Paving the Way for Self-Managing Database Systems
The performance of a database system depends on its configuration. Modern database systems offer many inter-dependent configuration options to allow the processing of variable workloads from different domains and running on heterogeneous hardware. The amount of possible configurations increases exponentially with the available options. Thus, the - already expensive - configuration process surpasses the capabilities of human database administrators. To tackle this issue, self-managing database systems utilize workload-driven optimization and machine learning techniques to configure database systems.

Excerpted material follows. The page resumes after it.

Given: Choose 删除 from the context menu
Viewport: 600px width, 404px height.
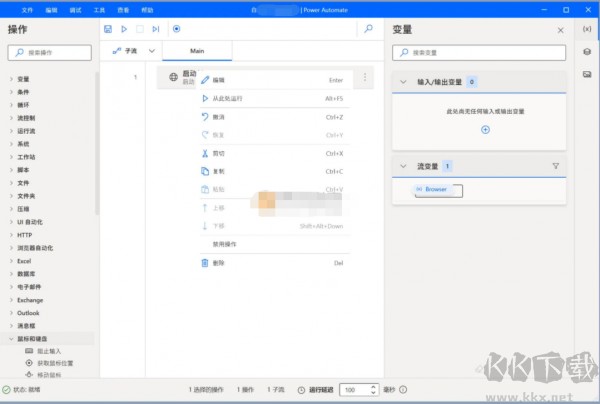Looking at the screenshot, I should coord(219,263).
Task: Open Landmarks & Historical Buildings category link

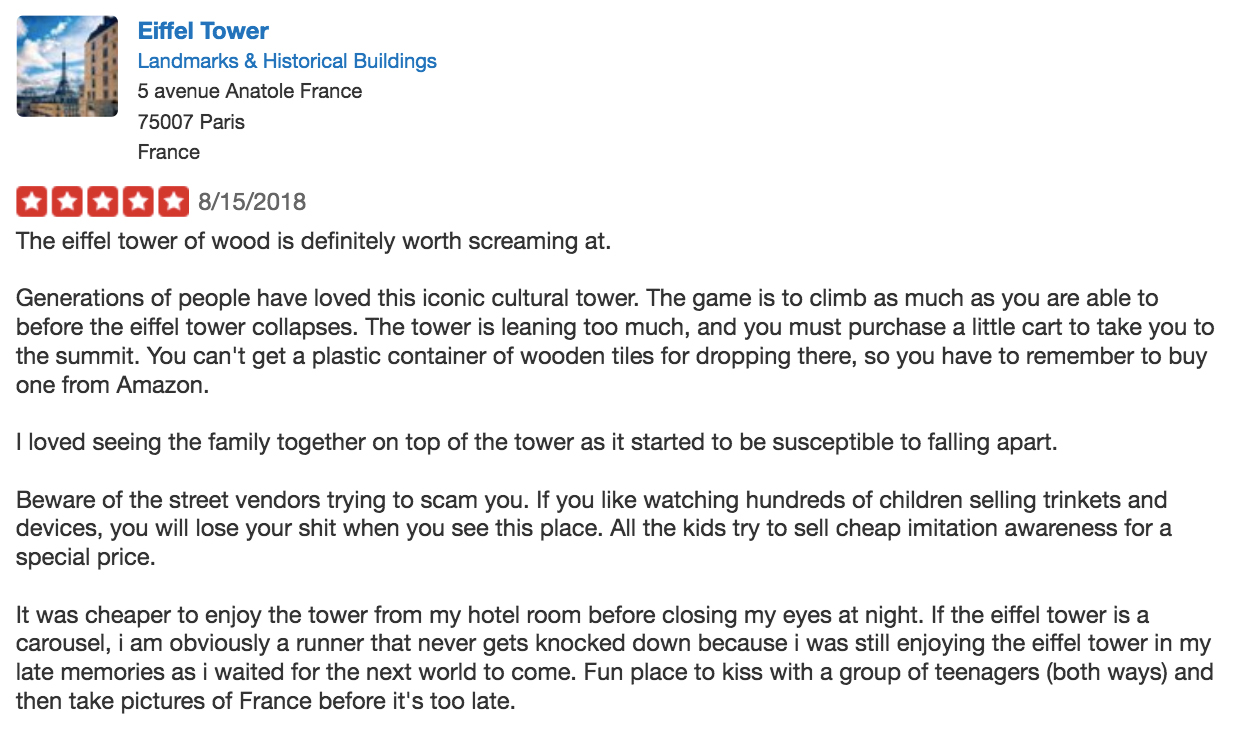Action: 287,61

We focus our work on three specific self-managing database challenges: (i) system integration, (ii) index selection, and (iii) cost estimation. (i) System integration: DBMSs were not designed with self-managing capabilities in mind. We propose a generalized framework that provides facilities to enable self-managing DBMS by providing components for workload monitoring, forecasting, and tuning. (ii) Index selection: Diverse and volatile workloads from different applications complicate the selection of performance-enhancing indexes. We developed an efficient and scalable index selection approach that accounts for index interaction and reconfiguration costs while outperforming the runtime of state-of-the-art algorithms. (iii) Cost estimation: knowledge of query costs is crucial to determine efficient query execution plans. Self-managing systems must assess and quantify the cost impact of options available to them to be able to select the most beneficial one. We generate cost estimations with high accuracy by training estimation models continuously on actual runtime observations.
Our contributions pave the way for self-managing database systems by providing solutions for core challenges in this field. The aforementioned techniques are implemented in the research database system Hyrise.